§ **FRAGMENTO DEL TEXTO**:
==========
Desde su raíz el oficio
de la poesía sabe ficcionalizar a sus hablantes: más allá de la
sombra ritual que recorre su historia -matriz última del Yo es
otro rimbaldiano-, se hace
propio de una práctica técnica que su instrumento se reconozca como
ajeno, y cuando algo tan resueltamente propio como la palabra se
enajena, sólo podemos esperar que el autor se resuelva a plantear
una segunda voz, su máscara. En la dialéctica de la creación, esta
máscara tampoco podrá permanecer como radicalmente ajena, y tendrá
que compartir rasgos de su origen; esto deberá complejizar nuestra
lectura, para saber hallar los canales de la voluntad
del autor, que acaba siendo inevitablemente la conciencia ética tras
su escritura.
Francisco
Ide Wolleter (Santiago, 1989), en su primer libro Yakuza
(Arica: Cinosargo, 2014), se
decide a fundamentar todo un mundo poético sobre una ficción
elaborada y detallista: el supuesto refugio de un miembro de la mafia
japonesa en un entorno latinoamericano degradado que le resulta, más
que sólo ajeno, derechamente una provincia del infierno.
Ide toma a su cargo esta representación asumiendo en pleno la
extrañeza radical que implica el doble extravío de la posibilidad
del hablante: el lugar del que hablará tendrá que ser
necesariamente marcado por la expectativa de esta extrañeza,
perspectiva que se apoya sobre los imaginarios cinematográficos del
cine policial oriental, en un trabajo de imagen poética que se
decide a mimar el tempo
cinematográfico, buscando una analogía en la experiencia estética.
Imágenes como:
Sorbo la cerveza por los colmillos
exhalo el humo / volutas de sangre
escupidas sobre el agua.
(“M”)
no
sólo son pensadas desde la pura visualidad, sino que apuntan a la
extrema sofisticación de la forma que ha hecho característica la
estetización de la violencia en su representación cinematográfica
contemporánea, predominante en el cine oriental de acción. Esta
labor de representación no se refiere simplemente a las escenas
violentas, sino que permea atmosféricamente este tipo de estética,
asumiendo en el espectador un contemplador
que debe entregarse acríticamente a una belleza de extrema
artificialidad que acostumbra hacerse autónoma de toda pretensión
naturalista.
==========
§ **INSTRUCCIÓN DE TRABAJO 1**:
Responde con datos del texto sobre el libro Yakuza:
(a) ¿En qué ciudad y en qué año nació Francisco Ide Wolleter?
(b) ¿Qué editorial publicó Yakuza, en qué ciudad y en qué año?
(c) ¿En qué cine predomina la estetización de la violencia, según el texto?
§ **INSTRUCCIÓN DE TRABAJO 2**: Escribe la continuación del texto sobre el libro Yakuza a partir de donde termina.

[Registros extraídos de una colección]
==========
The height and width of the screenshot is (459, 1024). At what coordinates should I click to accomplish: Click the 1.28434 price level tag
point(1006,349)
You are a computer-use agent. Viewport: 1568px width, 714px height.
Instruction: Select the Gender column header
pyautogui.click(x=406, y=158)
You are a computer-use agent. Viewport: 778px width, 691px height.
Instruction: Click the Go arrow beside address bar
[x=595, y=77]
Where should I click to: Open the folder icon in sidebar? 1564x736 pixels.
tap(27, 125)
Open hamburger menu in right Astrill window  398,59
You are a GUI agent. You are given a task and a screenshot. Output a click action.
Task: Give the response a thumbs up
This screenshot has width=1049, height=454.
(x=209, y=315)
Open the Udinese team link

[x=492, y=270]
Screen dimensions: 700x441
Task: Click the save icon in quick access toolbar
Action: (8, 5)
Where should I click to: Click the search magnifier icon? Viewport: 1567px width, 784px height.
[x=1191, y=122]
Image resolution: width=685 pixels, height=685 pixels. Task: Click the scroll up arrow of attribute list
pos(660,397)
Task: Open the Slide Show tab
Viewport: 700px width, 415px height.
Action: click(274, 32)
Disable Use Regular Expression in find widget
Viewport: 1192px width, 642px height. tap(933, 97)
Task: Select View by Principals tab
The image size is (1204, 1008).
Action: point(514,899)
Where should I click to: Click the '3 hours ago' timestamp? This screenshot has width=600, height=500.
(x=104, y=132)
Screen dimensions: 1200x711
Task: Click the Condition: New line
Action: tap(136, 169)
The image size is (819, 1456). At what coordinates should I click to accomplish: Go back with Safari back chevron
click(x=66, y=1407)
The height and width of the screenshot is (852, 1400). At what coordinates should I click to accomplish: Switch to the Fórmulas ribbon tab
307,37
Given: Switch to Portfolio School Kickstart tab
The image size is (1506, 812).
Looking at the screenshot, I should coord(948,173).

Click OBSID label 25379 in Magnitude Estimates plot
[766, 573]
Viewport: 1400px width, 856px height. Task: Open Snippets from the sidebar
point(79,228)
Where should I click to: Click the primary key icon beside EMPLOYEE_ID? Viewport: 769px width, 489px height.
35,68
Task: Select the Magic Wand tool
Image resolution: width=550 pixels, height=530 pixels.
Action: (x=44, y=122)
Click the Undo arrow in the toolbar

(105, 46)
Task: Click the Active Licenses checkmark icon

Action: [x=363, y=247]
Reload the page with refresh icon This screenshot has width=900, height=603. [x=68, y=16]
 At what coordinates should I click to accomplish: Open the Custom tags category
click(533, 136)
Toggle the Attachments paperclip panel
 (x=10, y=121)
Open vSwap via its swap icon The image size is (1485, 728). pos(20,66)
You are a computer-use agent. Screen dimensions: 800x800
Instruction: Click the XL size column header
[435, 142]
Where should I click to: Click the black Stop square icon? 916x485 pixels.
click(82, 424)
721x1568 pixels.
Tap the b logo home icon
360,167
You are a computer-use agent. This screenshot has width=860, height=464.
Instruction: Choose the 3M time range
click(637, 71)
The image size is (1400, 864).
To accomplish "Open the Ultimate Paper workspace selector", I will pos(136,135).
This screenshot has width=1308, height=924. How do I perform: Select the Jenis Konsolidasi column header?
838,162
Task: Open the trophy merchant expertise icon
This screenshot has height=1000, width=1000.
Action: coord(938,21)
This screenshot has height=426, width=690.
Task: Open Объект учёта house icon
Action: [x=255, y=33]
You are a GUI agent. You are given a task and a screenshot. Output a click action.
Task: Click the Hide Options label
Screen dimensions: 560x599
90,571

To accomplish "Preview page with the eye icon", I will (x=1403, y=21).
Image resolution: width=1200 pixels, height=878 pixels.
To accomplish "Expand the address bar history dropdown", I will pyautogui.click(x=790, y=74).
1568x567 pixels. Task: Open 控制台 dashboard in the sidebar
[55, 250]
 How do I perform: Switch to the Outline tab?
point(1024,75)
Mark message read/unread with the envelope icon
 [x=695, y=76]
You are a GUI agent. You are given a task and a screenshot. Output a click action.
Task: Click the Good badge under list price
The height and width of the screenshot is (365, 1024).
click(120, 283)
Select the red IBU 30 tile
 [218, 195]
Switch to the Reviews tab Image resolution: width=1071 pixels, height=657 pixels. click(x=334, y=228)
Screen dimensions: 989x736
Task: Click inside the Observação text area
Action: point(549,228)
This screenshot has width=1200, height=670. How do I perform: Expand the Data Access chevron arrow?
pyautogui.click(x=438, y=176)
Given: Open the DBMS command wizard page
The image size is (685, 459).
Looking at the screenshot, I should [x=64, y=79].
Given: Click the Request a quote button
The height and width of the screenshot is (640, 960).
==========
§ **RESPUESTA 1**:
(a) En Santiago, en 1989.
(b) Cinosargo, en Arica, en 2014.
(c) En el cine oriental de acción.

§ **RESPUESTA 2**:
Esta
belleza recargada, este quedarse
de la forma en sí misma, que implica el predominio del gesto por
sobre la acción completa, es seguido por Ide a través de una
notable capacidad de construcción de imágenes poéticas
concentradas y eficaces. Poemas como Oro negro
o Moonwalk son de una
factura que llega a sorprender, precisamente en la medida en que la
ficción de base le permite retomar tópicos e imágenes que en la
poética de nuestros países remiten al ya lejano modernismo,
entregándoles de vuelta una capacidad de cercanía e impacto
estético:
Voy en puntillas, descalzo,
cuidándome de la brisa
que es el jadeo de una leona
en la siesta de su leonera.
(“Moonwalk”)
Así,
Ide logra disponer de un imaginario -y por ende, un vocabulario- lo
suficientemente amplio para una apertura temática y estilística que
le señala desafíos importantes que en general son resueltos con una
capacidad técnica excepcional. Así, la intensidad de los poemas
amorosos -de los cuales la densidad visual de Oro negro
resulta ejemplo mayor- o la decidida exploración de la violencia
estetizada en Telépatas, de clara raíz cinematográfica,
saben desarrollarse tomando como base imágenes concentradas
dispuestas con el cuidado suficiente para garantizar la empatía
inmediata del lector, sin hacer necesario que éste se halle inmerso
en el mundo poético general del libro.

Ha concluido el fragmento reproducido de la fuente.